Минута волнения, смятения – как это ни назови – длилась недолго: все это скоро прошло, когда Элен, приехавшая через несколько минут, остановила машину на подъездной дороге, разбрызгав шинами утрамбованный снег, и день начал быстро разворачиваться. Как ни странно, она сначала сбила Лофтиса с толку, не просто сказав: «Счастливого Рождества!», а улыбнувшись ему: «Какая жалость, что ты не видел церковь, Милтон. Там было так красиво!» – и стала снимать галоши, заставив его отвести глаза. Радуясь такой любезности, но продолжая быть настороже, он произнес общепринятое: «Что ж, мило!» – или даже: «Великолепно!» – но она посадила Моди на стул под елку и, поскольку Элла была отпущена в церковь, поспешила на кухню разогревать обед.
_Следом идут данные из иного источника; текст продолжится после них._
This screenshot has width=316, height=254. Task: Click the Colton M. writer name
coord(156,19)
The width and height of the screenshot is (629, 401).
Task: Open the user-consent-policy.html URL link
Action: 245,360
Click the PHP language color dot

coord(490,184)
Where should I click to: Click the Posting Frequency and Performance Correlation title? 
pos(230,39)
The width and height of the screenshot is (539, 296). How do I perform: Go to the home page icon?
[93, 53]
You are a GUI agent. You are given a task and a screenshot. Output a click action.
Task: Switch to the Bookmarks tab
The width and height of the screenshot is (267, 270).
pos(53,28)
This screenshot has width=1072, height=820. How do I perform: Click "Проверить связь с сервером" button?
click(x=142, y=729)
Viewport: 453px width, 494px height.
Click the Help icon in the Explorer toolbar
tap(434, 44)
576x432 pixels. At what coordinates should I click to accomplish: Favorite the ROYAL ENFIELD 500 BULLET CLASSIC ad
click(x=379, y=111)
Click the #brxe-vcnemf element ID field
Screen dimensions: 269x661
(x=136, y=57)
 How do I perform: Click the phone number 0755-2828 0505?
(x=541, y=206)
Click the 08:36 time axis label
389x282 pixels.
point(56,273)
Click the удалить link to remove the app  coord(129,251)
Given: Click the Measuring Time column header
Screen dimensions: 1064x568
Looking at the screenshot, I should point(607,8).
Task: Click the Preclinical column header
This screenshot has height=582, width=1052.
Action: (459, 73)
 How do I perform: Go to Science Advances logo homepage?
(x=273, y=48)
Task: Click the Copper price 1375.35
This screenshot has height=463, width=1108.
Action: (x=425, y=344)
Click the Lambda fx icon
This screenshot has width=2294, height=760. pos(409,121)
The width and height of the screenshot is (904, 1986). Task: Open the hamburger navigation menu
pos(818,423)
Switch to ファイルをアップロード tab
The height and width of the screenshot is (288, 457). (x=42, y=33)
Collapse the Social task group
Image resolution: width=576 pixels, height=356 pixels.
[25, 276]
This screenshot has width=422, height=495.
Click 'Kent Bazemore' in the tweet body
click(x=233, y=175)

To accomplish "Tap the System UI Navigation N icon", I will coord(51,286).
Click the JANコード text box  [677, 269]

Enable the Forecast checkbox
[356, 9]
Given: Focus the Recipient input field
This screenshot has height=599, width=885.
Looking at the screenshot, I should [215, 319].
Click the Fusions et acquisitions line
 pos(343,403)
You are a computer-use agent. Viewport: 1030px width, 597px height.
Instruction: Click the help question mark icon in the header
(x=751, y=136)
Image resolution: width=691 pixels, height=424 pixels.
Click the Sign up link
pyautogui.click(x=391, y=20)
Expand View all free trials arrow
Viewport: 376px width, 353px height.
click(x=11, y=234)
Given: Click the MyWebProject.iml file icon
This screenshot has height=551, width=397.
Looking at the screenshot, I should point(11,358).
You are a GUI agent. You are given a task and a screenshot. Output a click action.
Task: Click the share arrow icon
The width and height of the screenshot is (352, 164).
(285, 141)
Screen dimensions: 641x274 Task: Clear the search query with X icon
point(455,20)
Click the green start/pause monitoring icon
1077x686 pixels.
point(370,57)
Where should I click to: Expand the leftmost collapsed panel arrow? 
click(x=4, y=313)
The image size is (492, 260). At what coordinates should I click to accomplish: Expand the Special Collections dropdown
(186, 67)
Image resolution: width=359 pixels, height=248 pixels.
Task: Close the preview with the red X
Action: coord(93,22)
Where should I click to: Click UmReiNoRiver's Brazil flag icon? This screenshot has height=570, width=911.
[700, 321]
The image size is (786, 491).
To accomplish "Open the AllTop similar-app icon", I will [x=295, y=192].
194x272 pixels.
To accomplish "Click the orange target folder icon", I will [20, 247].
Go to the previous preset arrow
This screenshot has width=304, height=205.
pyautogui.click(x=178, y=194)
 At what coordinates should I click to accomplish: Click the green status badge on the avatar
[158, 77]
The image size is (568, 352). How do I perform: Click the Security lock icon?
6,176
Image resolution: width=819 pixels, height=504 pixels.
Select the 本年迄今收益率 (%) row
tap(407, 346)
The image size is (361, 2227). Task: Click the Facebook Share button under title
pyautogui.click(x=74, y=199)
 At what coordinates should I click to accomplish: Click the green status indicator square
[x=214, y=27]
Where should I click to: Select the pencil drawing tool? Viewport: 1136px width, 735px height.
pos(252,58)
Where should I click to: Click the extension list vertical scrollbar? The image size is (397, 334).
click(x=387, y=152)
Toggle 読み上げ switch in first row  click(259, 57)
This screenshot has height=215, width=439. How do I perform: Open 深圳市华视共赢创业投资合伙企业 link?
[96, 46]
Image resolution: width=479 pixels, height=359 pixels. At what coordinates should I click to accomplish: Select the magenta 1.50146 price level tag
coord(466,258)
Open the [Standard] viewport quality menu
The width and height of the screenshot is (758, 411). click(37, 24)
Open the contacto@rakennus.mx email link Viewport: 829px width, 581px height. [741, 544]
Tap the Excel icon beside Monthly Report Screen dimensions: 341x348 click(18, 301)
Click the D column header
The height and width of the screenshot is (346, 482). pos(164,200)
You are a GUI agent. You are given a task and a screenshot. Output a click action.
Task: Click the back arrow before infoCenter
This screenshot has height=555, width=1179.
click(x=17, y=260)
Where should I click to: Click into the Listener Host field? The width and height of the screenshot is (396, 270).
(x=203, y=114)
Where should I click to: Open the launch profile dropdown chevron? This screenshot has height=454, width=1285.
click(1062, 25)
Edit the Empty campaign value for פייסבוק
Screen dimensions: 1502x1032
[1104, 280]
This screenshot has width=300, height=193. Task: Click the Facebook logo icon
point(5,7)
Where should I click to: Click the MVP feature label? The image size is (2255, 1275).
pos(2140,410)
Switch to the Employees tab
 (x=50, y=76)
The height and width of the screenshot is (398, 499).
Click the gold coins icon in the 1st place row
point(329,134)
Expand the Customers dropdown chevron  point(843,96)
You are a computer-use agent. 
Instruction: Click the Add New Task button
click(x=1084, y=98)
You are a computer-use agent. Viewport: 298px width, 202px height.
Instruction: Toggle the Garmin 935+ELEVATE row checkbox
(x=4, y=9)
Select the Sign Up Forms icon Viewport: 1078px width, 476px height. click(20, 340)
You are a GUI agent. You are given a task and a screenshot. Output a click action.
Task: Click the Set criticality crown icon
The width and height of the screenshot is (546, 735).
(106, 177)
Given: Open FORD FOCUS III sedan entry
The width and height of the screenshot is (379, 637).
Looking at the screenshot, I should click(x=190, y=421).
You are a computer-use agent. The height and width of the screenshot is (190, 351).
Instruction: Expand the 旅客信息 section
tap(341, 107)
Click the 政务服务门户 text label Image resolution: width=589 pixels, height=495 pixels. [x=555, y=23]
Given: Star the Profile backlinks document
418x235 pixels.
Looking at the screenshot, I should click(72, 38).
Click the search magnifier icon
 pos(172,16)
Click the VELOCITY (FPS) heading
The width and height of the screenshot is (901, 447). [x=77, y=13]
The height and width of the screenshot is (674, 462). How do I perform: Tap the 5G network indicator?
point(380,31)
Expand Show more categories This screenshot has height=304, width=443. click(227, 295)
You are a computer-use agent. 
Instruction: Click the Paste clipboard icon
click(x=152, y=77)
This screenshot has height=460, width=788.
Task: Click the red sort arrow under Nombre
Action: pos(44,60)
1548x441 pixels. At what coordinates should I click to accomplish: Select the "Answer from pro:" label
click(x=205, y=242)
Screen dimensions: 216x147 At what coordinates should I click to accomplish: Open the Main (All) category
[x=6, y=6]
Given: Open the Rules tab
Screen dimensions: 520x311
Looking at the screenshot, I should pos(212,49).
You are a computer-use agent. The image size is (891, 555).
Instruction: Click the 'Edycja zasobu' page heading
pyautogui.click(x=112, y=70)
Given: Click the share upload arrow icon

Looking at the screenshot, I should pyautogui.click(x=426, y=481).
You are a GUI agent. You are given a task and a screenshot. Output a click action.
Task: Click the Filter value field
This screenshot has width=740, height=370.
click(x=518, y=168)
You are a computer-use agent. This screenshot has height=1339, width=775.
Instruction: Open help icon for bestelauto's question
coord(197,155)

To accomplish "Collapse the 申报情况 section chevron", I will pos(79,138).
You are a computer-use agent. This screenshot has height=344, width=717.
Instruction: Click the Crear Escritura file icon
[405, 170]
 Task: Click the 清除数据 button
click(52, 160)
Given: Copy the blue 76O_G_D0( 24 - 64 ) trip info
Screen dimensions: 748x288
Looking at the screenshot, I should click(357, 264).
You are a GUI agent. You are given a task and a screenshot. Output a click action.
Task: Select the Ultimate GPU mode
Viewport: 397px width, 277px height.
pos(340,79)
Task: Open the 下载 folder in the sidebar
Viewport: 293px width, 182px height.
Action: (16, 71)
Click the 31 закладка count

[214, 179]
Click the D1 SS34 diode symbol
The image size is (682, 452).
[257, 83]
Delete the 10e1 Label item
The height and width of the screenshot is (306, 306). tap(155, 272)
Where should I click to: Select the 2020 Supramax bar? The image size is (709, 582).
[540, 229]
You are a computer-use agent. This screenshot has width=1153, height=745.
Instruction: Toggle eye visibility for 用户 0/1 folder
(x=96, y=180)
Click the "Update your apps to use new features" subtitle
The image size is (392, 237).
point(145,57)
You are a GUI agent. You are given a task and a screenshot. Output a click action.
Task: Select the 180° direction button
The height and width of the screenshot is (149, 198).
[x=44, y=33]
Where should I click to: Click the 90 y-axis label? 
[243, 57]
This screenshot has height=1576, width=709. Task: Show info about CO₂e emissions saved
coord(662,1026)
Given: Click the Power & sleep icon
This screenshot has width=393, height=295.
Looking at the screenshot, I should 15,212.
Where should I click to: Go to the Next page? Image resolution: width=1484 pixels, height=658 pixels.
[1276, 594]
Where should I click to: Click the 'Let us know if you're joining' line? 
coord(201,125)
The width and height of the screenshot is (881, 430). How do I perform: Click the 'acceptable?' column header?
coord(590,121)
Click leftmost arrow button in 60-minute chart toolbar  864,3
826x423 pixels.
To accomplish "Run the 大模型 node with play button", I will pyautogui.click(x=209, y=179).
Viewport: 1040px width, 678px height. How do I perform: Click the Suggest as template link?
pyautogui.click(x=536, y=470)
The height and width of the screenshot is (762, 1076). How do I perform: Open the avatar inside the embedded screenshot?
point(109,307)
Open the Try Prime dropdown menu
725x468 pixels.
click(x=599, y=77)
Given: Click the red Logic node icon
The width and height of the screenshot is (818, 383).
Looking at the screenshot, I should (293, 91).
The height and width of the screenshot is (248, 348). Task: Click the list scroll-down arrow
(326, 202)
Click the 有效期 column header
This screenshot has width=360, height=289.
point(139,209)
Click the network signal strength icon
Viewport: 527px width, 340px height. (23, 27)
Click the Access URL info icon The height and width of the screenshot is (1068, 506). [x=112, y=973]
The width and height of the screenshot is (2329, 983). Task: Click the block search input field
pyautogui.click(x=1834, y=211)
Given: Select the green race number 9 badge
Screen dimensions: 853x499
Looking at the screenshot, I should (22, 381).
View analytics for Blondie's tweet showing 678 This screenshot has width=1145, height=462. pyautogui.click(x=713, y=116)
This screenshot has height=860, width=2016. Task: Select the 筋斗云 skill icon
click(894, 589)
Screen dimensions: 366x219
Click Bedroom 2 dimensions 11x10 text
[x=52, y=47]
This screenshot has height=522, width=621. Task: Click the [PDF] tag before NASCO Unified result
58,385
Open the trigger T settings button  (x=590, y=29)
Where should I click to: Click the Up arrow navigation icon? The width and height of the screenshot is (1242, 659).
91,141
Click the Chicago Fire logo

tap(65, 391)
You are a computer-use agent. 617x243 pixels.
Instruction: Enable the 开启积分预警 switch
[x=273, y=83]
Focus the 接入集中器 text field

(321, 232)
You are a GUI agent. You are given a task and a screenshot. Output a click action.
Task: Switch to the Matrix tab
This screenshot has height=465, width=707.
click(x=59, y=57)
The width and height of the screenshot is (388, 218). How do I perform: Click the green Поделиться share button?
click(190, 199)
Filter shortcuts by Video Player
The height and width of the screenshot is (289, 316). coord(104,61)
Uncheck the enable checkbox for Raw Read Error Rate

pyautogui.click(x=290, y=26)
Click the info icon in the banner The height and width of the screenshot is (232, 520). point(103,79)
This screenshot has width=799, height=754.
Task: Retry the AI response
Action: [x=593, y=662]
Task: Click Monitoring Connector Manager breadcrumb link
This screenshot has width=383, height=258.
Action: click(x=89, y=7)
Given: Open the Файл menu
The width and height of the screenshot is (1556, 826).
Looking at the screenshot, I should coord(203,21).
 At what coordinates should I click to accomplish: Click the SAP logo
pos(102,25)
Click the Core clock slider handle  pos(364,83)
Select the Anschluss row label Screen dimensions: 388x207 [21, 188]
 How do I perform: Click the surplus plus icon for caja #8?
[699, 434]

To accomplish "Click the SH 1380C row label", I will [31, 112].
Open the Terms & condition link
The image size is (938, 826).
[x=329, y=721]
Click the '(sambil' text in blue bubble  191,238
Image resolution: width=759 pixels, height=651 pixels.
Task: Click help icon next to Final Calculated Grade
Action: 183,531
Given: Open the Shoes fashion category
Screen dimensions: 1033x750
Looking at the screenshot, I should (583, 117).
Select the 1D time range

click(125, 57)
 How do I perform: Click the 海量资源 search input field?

Лофтис не заметил, когда небо стали затягивать тучи. Он налил себе выпить; из кухни пахло разогреваемой едой, и от нечего делать, нетерпеливо ожидая появления Пейтон, он сел на пол рядом с Моди и стал наигрывать на игрушечном ксилофоне. Свои подарки он не открывал – там был большой квадратный пакет: наверное, халат от Элен, – и более маленький, от Пейтон. Ни Пейтон, ни Элен не развернули свои подарки – только Моди развернула рано утром, и Лофтис сидел среди всякой мишуры – ленточек и бумажек, бесцельно исторгая звуки из старенького щербатого ксилофона с облезшей краской.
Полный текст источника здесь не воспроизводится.